● **WORK INSTRUCTIONS**:
Please update the material starting at the line that contains "Click the penalty amount field showing 30" and ending at the line that contains "pos(226,483)" by replacing "penalty amount" with "fine amount" and leaving everything else unchanged. Give only those lines, without the pictures.

● **PROVIDED DATA**:

* BEGIN *

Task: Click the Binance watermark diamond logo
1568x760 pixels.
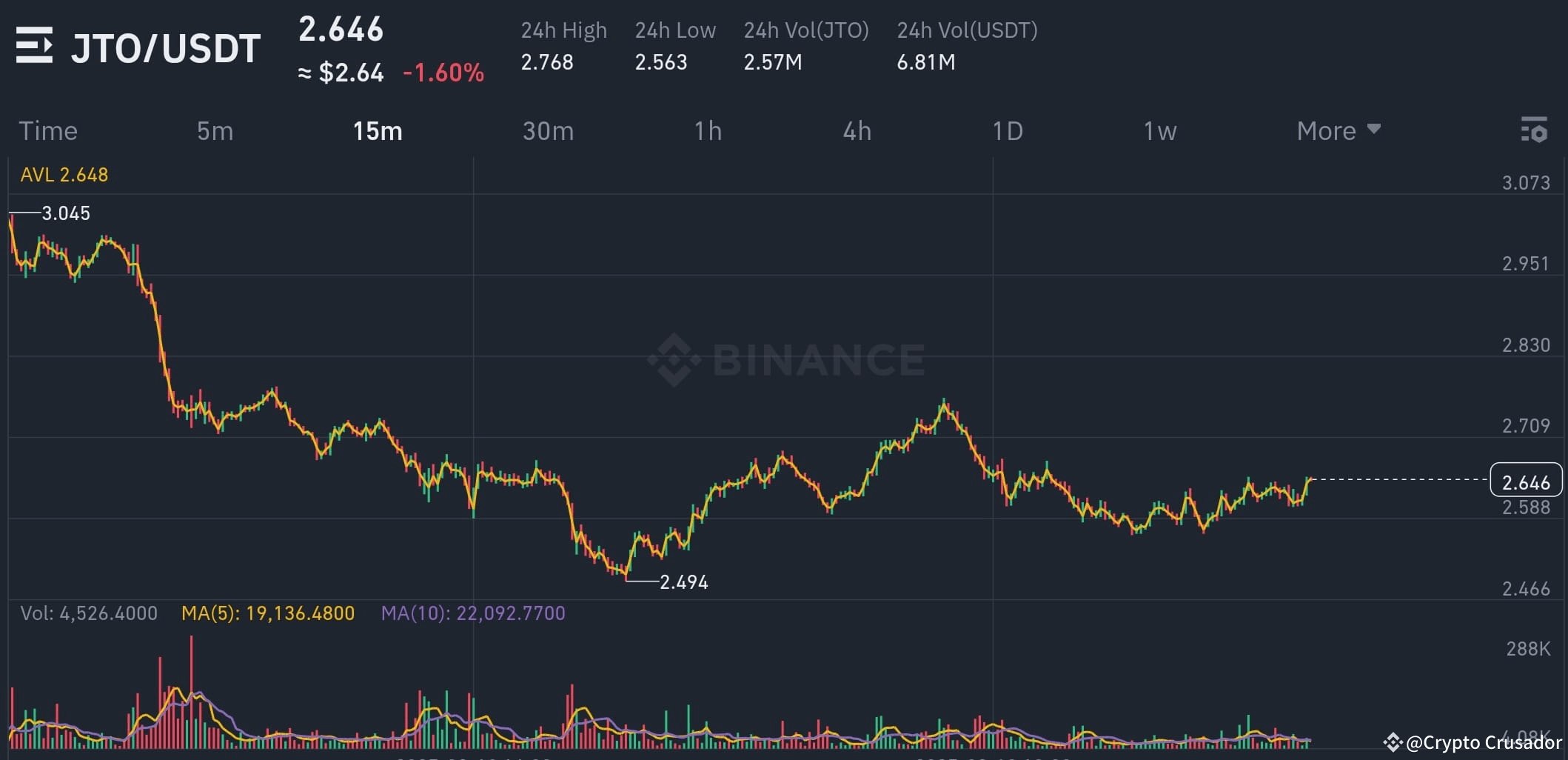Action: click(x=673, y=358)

* END *
* BEGIN *

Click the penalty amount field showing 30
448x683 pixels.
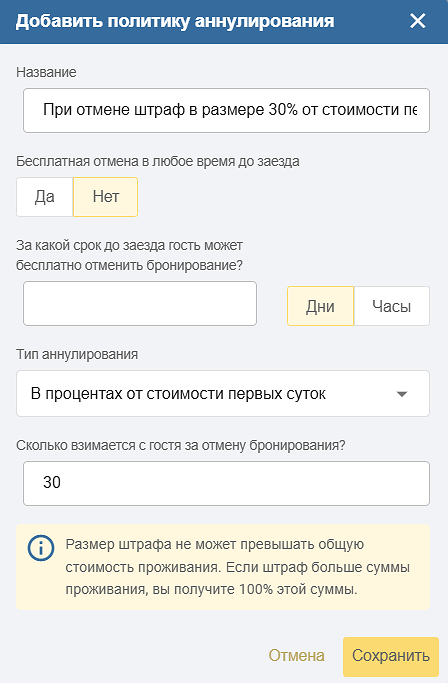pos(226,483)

* END *

● **WRITTEN REPLY**:
Click the fine amount field showing 30
448x683 pixels.
pos(226,483)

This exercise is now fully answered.